Fingers are pointing at Macquarie Bank this morning after Northern Territory iron ore miner Western Desert went into administration on Friday.
Western Desert was backed by Macquarie, its major lender with an $80 million facility, and had only just opened its Roper Bar mine, south of Darwin, in December and was ramping up production after some difficult teething problems — not unusual for a new mine.
Western Desert told the stock exchange it had appointed Korda Mentha after refinancing negotiations with Macquarie suddenly broke down last Tuesday.
Macquarie needs to explain its dramatic change of heart, given that only eight months earlier when their equities analysts initiated coverage Macquarie reckoned Western Desert could produce iron ore at a cost as low as $60 a tonne and slapped an “outperform” recommendation and a price target of $1.05 on the stock.
In hindsight those assumptions appear bullish … if they’d proved accurate, Western Desert should still be profitable now, despite the near-40% slump in iron ore prices from roughly $135 a tonne when mining commenced.
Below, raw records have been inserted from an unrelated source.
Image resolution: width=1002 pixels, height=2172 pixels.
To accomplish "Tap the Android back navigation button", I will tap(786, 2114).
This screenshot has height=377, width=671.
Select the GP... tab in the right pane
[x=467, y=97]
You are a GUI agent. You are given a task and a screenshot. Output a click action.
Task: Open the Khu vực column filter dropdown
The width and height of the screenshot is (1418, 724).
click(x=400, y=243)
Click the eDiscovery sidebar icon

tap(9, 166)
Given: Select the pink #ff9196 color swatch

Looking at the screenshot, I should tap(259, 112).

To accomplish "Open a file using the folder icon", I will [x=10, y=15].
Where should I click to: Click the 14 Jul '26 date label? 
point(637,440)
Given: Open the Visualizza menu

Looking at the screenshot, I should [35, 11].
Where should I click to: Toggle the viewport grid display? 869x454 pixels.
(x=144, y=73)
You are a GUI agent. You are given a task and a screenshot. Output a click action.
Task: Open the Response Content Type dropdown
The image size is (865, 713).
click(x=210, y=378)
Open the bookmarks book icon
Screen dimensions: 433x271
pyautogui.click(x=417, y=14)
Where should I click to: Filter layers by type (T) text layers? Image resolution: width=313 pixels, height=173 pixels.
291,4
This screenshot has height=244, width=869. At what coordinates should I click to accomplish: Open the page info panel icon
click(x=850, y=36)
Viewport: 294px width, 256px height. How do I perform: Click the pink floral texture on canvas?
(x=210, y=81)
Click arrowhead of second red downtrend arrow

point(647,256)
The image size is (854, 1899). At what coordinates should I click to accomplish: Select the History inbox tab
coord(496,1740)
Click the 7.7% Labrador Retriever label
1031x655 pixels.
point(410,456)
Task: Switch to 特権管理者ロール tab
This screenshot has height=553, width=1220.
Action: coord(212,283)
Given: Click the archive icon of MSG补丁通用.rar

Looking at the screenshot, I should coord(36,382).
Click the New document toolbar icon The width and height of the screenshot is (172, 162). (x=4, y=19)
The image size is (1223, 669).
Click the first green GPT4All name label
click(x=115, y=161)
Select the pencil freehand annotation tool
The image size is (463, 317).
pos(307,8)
Even more interesting, Macquarie analysts noted that Western Desert’s major loan facility with the bank hedged two-thirds of its first-year production at $120 a tonne, largely protecting against precipitous falls in the iron ore price, as well as currency fluctuation.
Looking at the sensitivity of Western Desert to various commodity price and currency forecasts, Macquarie wrote that the prevailing share price of 71c “is factoring in a long-term iron-ore price of $US80-90 a tonne and an A$/US$ exchange rate of 0.80-0.90”.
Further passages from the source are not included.